Jeremy Fears Jr. flourishing
Fears, a point guard Izzo has likened to Mateen Cleaves for years, was named a captain for the first time. After getting shot in December 2023 and receiving a medical redshirt as he recovered, Fears had a full summer of workouts this year. Last season, after being limited during the summer, he still played all but one game as MSU went 30-7 last season and won the Big Ten title by three games.
Izzo said Fears’ vertical leap has increased by about 5 inches as his left upper thigh has fully healed. He’s also shooting the ball better and in better shape, but it’s Fears’ leadership that Izzo sees as the most important thing for the Spartans to repeat or surpass last year’s success.

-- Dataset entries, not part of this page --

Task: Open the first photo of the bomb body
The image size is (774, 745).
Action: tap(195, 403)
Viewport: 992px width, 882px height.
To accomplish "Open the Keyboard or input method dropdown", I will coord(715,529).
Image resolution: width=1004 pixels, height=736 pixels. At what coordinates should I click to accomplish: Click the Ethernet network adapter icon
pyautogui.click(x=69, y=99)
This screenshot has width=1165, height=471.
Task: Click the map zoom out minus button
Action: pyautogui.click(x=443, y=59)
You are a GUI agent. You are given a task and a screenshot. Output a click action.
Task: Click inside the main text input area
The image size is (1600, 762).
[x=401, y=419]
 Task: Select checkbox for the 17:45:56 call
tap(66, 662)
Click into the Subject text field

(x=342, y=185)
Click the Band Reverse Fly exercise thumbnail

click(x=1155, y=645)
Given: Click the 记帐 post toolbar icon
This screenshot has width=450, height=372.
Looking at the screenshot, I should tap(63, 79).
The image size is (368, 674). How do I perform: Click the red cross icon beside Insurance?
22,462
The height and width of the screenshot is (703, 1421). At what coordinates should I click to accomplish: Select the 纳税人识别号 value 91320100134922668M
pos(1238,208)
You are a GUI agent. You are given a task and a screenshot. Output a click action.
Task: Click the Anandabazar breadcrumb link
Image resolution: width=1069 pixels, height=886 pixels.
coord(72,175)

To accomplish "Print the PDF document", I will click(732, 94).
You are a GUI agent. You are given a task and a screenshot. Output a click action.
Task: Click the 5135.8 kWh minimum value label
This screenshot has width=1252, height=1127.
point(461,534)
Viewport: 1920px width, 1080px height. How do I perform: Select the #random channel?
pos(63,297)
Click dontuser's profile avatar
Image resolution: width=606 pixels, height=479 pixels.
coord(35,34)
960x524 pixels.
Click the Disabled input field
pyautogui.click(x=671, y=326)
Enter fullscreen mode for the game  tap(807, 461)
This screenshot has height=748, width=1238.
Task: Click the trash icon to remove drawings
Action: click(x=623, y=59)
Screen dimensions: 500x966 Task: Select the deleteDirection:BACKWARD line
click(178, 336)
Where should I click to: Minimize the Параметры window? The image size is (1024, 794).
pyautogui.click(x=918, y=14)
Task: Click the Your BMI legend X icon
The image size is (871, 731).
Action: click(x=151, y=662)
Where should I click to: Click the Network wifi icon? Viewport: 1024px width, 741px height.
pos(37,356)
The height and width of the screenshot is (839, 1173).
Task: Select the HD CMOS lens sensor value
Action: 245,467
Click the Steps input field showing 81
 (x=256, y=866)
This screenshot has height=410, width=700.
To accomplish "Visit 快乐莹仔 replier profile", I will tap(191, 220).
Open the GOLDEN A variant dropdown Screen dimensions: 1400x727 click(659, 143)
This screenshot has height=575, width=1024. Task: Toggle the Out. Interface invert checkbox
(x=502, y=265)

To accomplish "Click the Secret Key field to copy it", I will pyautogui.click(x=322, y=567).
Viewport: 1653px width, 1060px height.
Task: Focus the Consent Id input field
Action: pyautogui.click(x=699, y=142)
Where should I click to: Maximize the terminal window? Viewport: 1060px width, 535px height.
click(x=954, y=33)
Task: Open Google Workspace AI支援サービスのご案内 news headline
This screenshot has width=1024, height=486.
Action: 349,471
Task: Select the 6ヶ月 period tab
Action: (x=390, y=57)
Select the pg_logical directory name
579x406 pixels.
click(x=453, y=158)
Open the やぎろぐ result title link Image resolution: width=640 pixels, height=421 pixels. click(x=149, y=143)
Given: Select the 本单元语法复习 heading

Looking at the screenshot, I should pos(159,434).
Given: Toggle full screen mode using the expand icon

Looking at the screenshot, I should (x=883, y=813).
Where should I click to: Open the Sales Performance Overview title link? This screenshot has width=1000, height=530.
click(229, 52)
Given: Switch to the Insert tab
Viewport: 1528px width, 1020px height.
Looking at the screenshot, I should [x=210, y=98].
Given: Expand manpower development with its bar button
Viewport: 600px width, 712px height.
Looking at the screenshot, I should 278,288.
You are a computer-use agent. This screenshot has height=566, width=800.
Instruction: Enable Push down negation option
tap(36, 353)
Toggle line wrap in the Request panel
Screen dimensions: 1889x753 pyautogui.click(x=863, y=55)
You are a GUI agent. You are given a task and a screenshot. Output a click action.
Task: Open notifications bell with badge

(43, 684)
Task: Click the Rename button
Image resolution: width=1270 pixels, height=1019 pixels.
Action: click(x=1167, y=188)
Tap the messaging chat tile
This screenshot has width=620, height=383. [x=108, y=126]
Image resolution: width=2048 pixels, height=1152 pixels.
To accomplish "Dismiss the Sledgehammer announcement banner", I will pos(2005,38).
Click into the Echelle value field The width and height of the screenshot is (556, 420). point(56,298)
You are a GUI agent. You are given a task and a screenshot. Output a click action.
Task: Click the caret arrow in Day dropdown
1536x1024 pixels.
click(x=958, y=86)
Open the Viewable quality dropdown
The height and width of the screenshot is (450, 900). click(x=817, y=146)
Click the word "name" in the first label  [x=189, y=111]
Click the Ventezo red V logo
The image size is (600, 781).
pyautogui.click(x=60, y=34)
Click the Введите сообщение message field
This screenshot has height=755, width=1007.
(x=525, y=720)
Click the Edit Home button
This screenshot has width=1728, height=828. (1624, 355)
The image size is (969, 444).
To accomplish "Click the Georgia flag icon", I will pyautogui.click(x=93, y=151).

“He’s as stubborn as I am on some things, he’s as competitive as I am on some things,” Izzo said. “But it did take me last year to realize if you miss a summer, you miss a lot in this sport.”
Big visions
Izzo had high praise for his two new swingmen, likening 6-foot-7 Jordan Scott to one-and-done perimeter threat Max Christie while gushing that 6-8 low-block presence Cam Ward “might be the strongest, toughest freshman I’ve had in a while.”
When’s Midnight Madness?
MSU will hold its first public unveiling with its annual “Midnight Madness” open practice Friday, Oct. 3. Breslin Center doors open at 8 p.m.